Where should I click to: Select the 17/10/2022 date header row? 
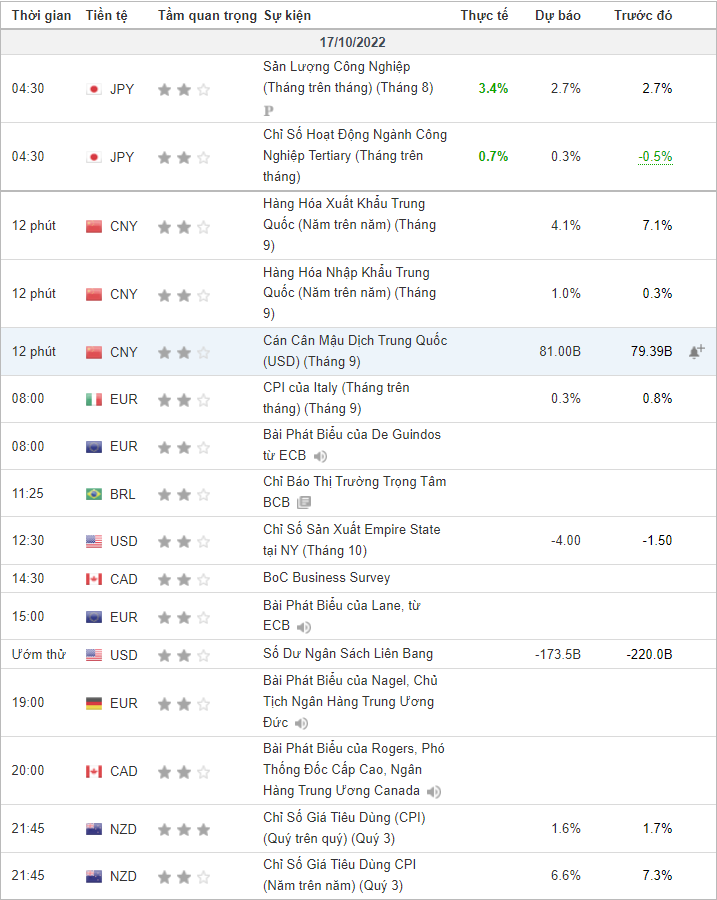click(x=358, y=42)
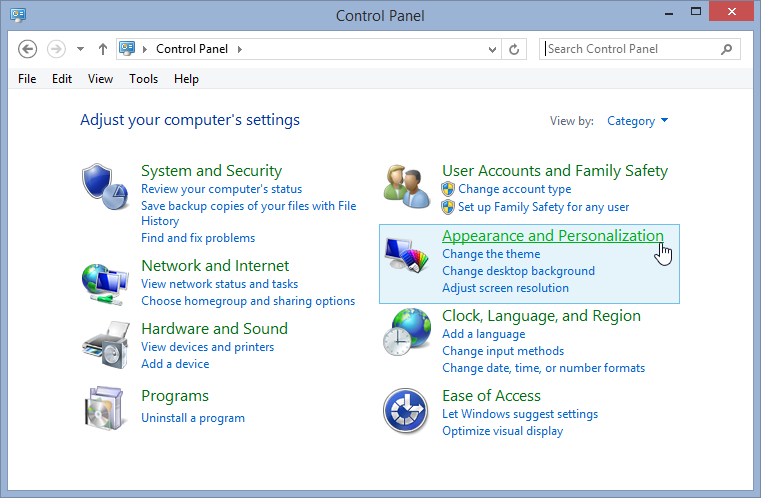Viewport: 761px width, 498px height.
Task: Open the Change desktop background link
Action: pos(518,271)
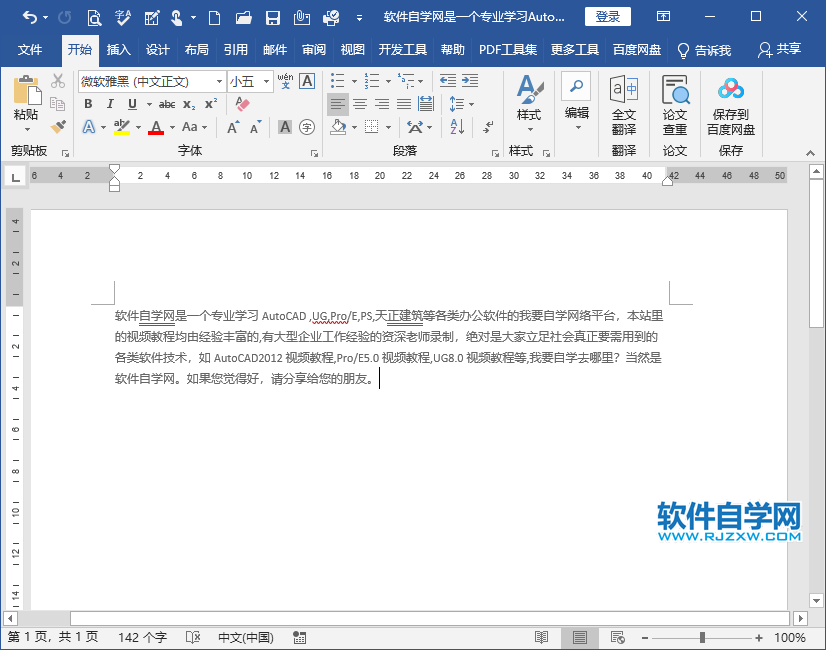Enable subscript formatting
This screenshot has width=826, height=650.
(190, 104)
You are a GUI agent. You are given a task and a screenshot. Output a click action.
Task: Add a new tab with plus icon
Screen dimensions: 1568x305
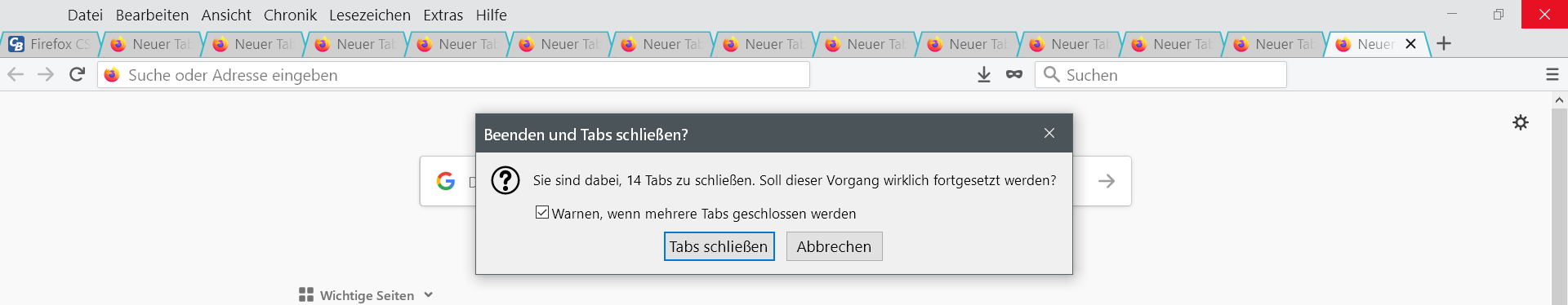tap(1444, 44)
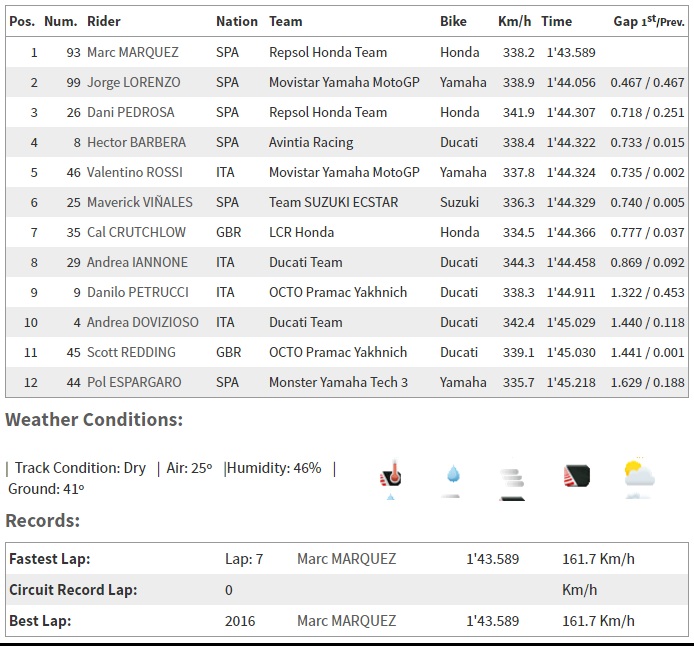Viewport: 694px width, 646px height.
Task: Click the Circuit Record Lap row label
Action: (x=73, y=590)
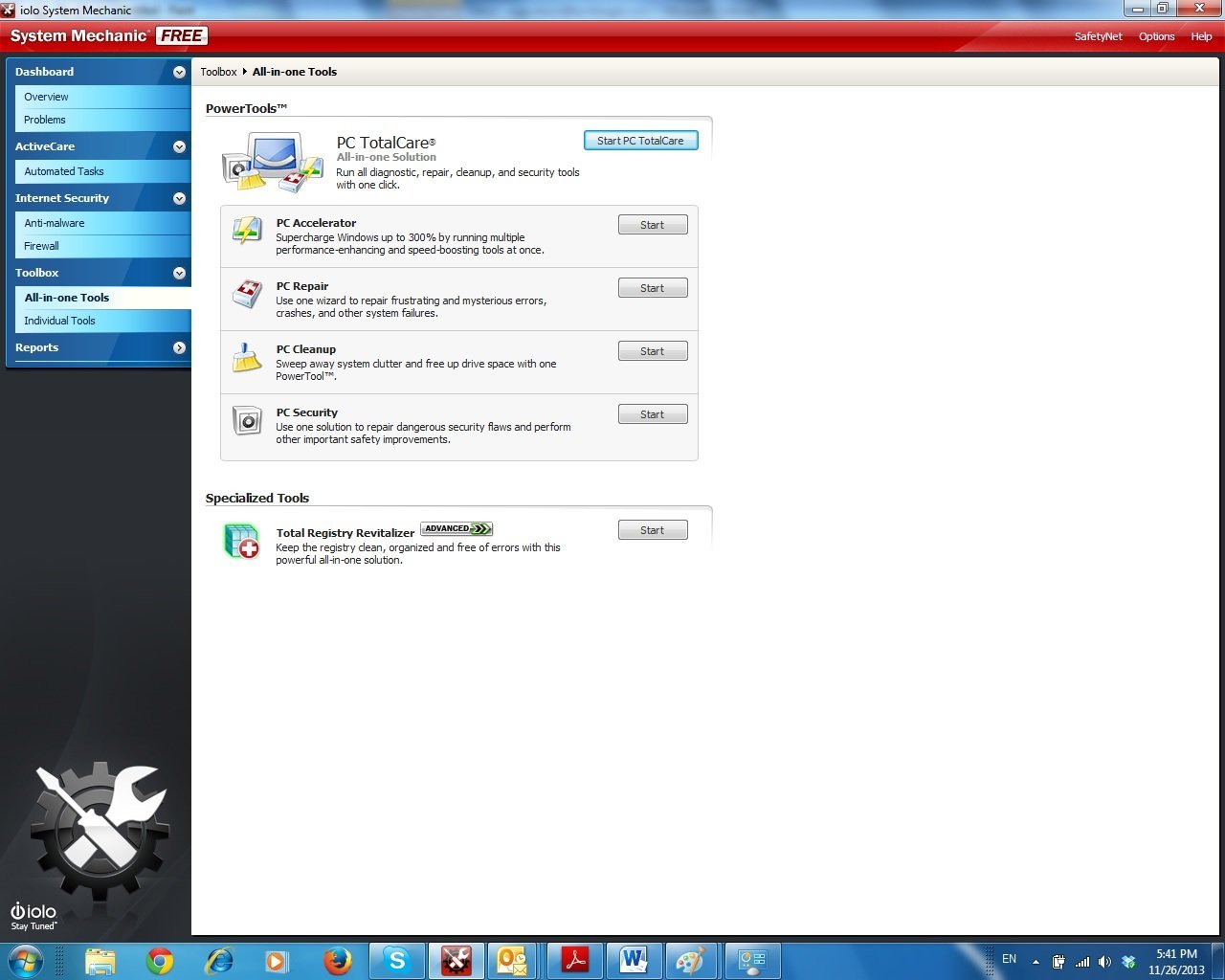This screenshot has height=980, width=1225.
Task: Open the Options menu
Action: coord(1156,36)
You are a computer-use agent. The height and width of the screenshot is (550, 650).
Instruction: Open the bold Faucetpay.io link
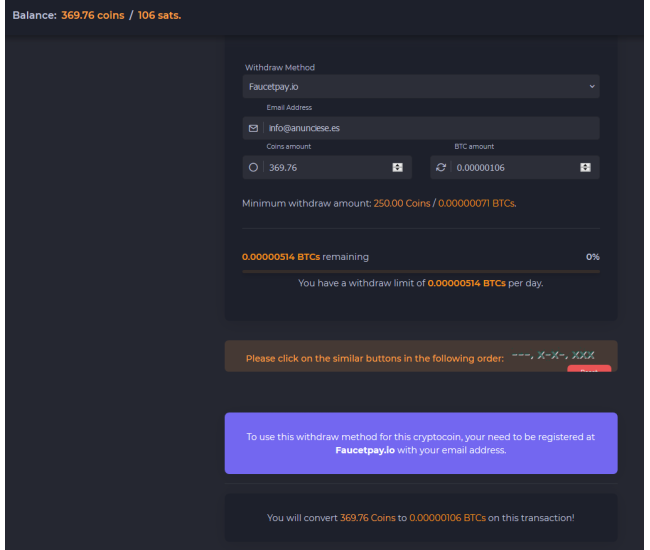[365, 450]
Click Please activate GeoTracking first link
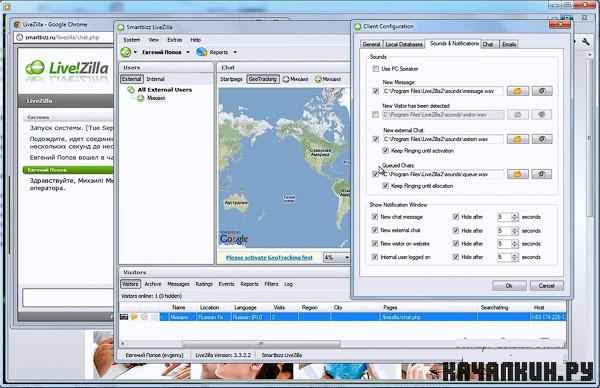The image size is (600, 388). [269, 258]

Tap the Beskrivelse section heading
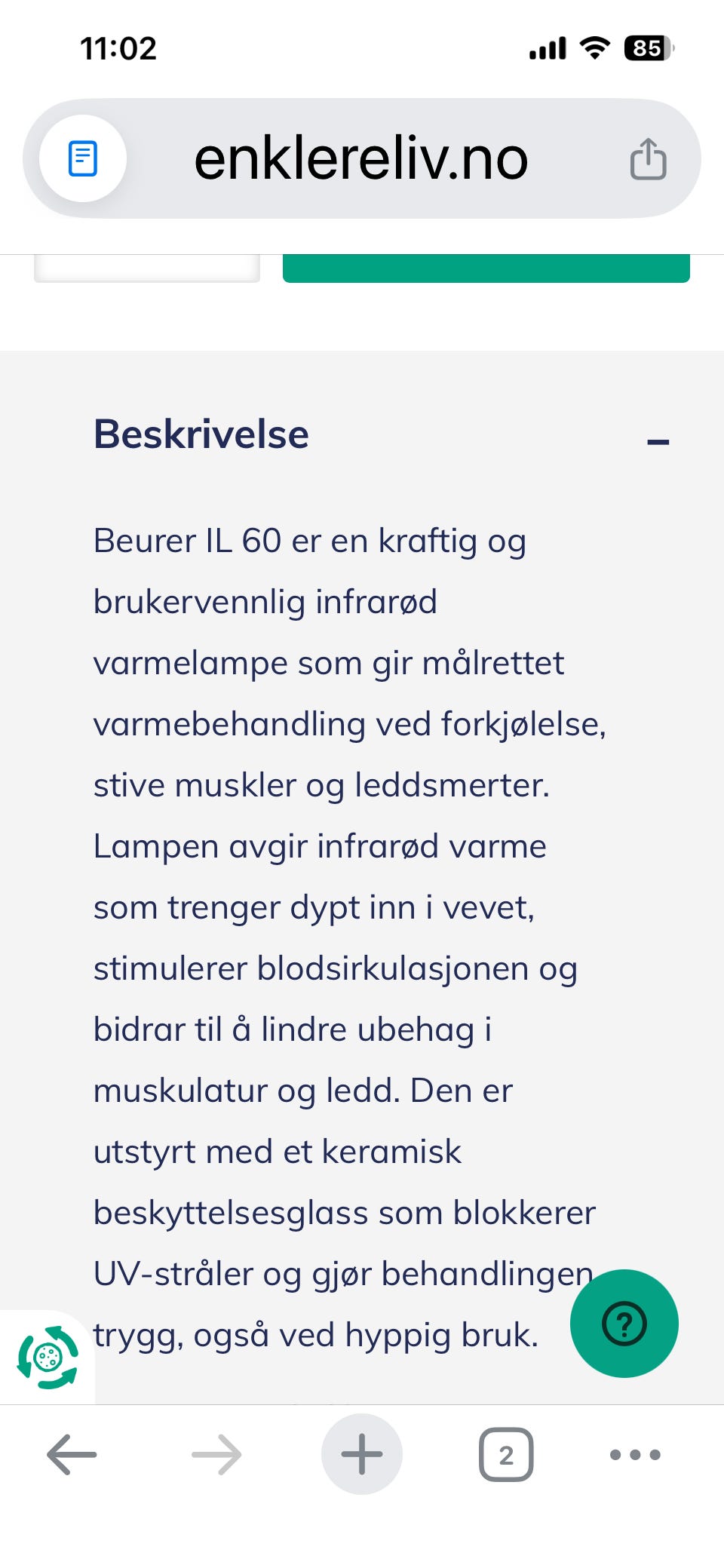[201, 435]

[Exercise brief]:
Copy out each line from the preceding entries that mentions the word "agent".

[Finished task]:
You are a GUI agent. You are given a task and a screenshot. Output a click action.
You are a computer-use agent. The height and width of the screenshot is (550, 650).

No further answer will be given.